INTRO TO UV PRINTING
Business form printers, financial printers, book and manual printers, direct mail printers and even some commercial web printers often times use wet offset web printing presses, employing “oxidizing inks”, that is, inks that dry upon exposure to air. However, there are limitations with cold set printing including:
Conventional Oxidizing Inks Exhibit 5 Major Problems for Non Heat-Set Printer:
- Speed - Press speed depends on the rate of evaporation of water and solvent from the ink and absorption of ink into the paper.
- Tracking - Heavy, dense inks do not dry before the web goes through the next print unit resulting in ink on the downstream blanket & tracking on the web.
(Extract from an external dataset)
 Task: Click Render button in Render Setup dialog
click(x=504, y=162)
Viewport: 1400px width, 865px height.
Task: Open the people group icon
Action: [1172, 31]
- Converting In-Line - Since inks are still semi-wet when web leaves press, problems occur in folding unit, bindery and other converting operations.
- Heat from laser printers - When cut sheet or roll forms go through the laser printer, it softens conventional oxidizing ink and deposits ink on rollers in laser printer. Forms and stationery printed with oxidizing inks are unacceptable for cut-sheet work.
- Paper Stock - Because oxidizing inks depend on absorption of ink into the paper, the printer is limited to printing on uncoated stocks which absorb inks, the printer is unable to print on:
- Coated Paper
- Foil Laminated Paper
- Plastic Films and Cards
- Thermal Coated Paper
Heat Set Inks Exhibit 3 Major Problems for The Heat-Set Printer:
- Heat-set solvent inks or heat-set water base inks contain carrier solvents. These VOC emissions require after-burners, and depending on locality may not meet the requirements of the Clean Air Act.
- Heat-set inks can resoften when exposed to heat in a thermal printer or laser printer.
- Heat-set inks require dryer tunnels that rob the web of moisture, shrink the printed product, change and alter the composition of the substrate. This limits the variety of substrates that heat-set printers can use.